►
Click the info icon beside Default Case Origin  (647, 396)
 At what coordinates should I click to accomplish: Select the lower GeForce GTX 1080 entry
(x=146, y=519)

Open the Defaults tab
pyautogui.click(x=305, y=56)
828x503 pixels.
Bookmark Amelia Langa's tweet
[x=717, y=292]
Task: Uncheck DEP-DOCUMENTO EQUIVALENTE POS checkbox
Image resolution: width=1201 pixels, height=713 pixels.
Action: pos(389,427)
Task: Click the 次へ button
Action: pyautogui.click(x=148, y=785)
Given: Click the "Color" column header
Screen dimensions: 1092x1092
◄
→ **EXERCISE AIM**
The entire listing must be repeated without a single change.

→ **OUTPUT**
Click the info icon beside Default Case Origin  (647, 396)
 At what coordinates should I click to accomplish: Select the lower GeForce GTX 1080 entry
(x=146, y=519)

Open the Defaults tab
pyautogui.click(x=305, y=56)
828x503 pixels.
Bookmark Amelia Langa's tweet
[x=717, y=292]
Task: Uncheck DEP-DOCUMENTO EQUIVALENTE POS checkbox
Image resolution: width=1201 pixels, height=713 pixels.
Action: pos(389,427)
Task: Click the 次へ button
Action: pyautogui.click(x=148, y=785)
Given: Click the "Color" column header
Screen dimensions: 1092x1092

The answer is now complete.